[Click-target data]
— start —

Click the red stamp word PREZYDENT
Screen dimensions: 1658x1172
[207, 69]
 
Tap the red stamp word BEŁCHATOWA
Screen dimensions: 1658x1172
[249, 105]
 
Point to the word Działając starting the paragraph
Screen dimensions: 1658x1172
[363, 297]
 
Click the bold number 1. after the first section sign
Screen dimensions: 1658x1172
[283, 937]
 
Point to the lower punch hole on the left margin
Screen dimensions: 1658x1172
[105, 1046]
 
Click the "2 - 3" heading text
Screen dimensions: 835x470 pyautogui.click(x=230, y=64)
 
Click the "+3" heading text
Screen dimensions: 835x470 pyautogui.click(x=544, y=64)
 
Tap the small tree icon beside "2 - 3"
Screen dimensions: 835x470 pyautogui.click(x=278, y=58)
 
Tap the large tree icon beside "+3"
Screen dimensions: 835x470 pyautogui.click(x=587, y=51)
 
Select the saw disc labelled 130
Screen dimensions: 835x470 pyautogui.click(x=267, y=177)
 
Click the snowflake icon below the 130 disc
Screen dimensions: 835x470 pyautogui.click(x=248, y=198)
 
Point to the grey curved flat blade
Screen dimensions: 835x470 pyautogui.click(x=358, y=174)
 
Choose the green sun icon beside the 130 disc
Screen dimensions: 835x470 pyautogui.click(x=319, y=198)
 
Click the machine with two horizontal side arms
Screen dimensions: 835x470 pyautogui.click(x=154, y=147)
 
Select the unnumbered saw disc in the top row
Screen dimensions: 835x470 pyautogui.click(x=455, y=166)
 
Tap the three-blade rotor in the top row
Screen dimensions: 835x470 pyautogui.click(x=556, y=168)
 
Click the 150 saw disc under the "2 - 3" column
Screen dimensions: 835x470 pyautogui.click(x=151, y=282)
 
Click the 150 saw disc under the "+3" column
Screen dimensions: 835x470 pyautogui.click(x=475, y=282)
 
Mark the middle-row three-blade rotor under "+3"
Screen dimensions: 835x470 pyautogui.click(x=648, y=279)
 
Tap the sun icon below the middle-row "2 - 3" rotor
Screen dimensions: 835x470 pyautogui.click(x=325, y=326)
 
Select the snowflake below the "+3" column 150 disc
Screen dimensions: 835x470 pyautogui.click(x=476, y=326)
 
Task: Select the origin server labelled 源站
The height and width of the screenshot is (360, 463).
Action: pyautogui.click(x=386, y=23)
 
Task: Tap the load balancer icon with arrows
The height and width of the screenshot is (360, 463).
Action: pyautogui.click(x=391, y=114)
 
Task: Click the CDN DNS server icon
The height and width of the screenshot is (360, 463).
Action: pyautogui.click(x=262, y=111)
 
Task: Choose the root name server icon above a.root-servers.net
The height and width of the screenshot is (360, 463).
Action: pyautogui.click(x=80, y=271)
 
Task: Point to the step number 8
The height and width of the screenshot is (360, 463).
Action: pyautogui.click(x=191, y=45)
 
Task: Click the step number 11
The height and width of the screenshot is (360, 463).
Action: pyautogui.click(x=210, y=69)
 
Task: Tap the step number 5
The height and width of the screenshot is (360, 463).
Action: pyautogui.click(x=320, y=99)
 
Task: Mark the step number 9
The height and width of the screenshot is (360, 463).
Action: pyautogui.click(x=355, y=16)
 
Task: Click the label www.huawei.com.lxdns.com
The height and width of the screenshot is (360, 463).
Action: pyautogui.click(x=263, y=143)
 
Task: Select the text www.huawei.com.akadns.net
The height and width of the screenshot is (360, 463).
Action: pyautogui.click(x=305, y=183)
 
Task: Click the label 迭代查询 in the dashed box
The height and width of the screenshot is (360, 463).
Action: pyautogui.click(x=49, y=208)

— end —

§ **OBJECTIVE**:
Please update the entries above so that each "saw disc" becomes "circular saw blade", keeping everything else as it stands.

§ **EXERCISE OUTPUT**:
Click the red stamp word PREZYDENT
Screen dimensions: 1658x1172
[207, 69]
 
Tap the red stamp word BEŁCHATOWA
Screen dimensions: 1658x1172
[249, 105]
 
Point to the word Działając starting the paragraph
Screen dimensions: 1658x1172
[363, 297]
 
Click the bold number 1. after the first section sign
Screen dimensions: 1658x1172
[283, 937]
 
Point to the lower punch hole on the left margin
Screen dimensions: 1658x1172
[105, 1046]
 
Click the "2 - 3" heading text
Screen dimensions: 835x470 pyautogui.click(x=230, y=64)
 
Click the "+3" heading text
Screen dimensions: 835x470 pyautogui.click(x=544, y=64)
 
Tap the small tree icon beside "2 - 3"
Screen dimensions: 835x470 pyautogui.click(x=278, y=58)
 
Tap the large tree icon beside "+3"
Screen dimensions: 835x470 pyautogui.click(x=587, y=51)
 
Select the circular saw blade labelled 130
Screen dimensions: 835x470 pyautogui.click(x=267, y=177)
 
Click the snowflake icon below the 130 disc
Screen dimensions: 835x470 pyautogui.click(x=248, y=198)
 
Point to the grey curved flat blade
Screen dimensions: 835x470 pyautogui.click(x=358, y=174)
 
Choose the green sun icon beside the 130 disc
Screen dimensions: 835x470 pyautogui.click(x=319, y=198)
 
Click the machine with two horizontal side arms
Screen dimensions: 835x470 pyautogui.click(x=154, y=147)
 
Select the unnumbered circular saw blade in the top row
Screen dimensions: 835x470 pyautogui.click(x=455, y=166)
 
Tap the three-blade rotor in the top row
Screen dimensions: 835x470 pyautogui.click(x=556, y=168)
 
Click the 150 circular saw blade under the "2 - 3" column
Screen dimensions: 835x470 pyautogui.click(x=151, y=282)
 
Click the 150 circular saw blade under the "+3" column
Screen dimensions: 835x470 pyautogui.click(x=475, y=282)
 
Mark the middle-row three-blade rotor under "+3"
Screen dimensions: 835x470 pyautogui.click(x=648, y=279)
 
Tap the sun icon below the middle-row "2 - 3" rotor
Screen dimensions: 835x470 pyautogui.click(x=325, y=326)
 
Select the snowflake below the "+3" column 150 disc
Screen dimensions: 835x470 pyautogui.click(x=476, y=326)
 
Task: Select the origin server labelled 源站
The height and width of the screenshot is (360, 463).
Action: pyautogui.click(x=386, y=23)
 
Task: Tap the load balancer icon with arrows
The height and width of the screenshot is (360, 463).
Action: pyautogui.click(x=391, y=114)
 
Task: Click the CDN DNS server icon
The height and width of the screenshot is (360, 463).
Action: pyautogui.click(x=262, y=111)
 
Task: Choose the root name server icon above a.root-servers.net
The height and width of the screenshot is (360, 463).
Action: pyautogui.click(x=80, y=271)
 
Task: Point to the step number 8
The height and width of the screenshot is (360, 463).
Action: pyautogui.click(x=191, y=45)
 
Task: Click the step number 11
The height and width of the screenshot is (360, 463).
Action: pyautogui.click(x=210, y=69)
 
Task: Tap the step number 5
The height and width of the screenshot is (360, 463).
Action: pyautogui.click(x=320, y=99)
 
Task: Mark the step number 9
The height and width of the screenshot is (360, 463).
Action: pyautogui.click(x=355, y=16)
 
Task: Click the label www.huawei.com.lxdns.com
The height and width of the screenshot is (360, 463).
Action: pyautogui.click(x=263, y=143)
 
Task: Select the text www.huawei.com.akadns.net
The height and width of the screenshot is (360, 463).
Action: pyautogui.click(x=305, y=183)
 
Task: Click the label 迭代查询 in the dashed box
The height and width of the screenshot is (360, 463).
Action: pyautogui.click(x=49, y=208)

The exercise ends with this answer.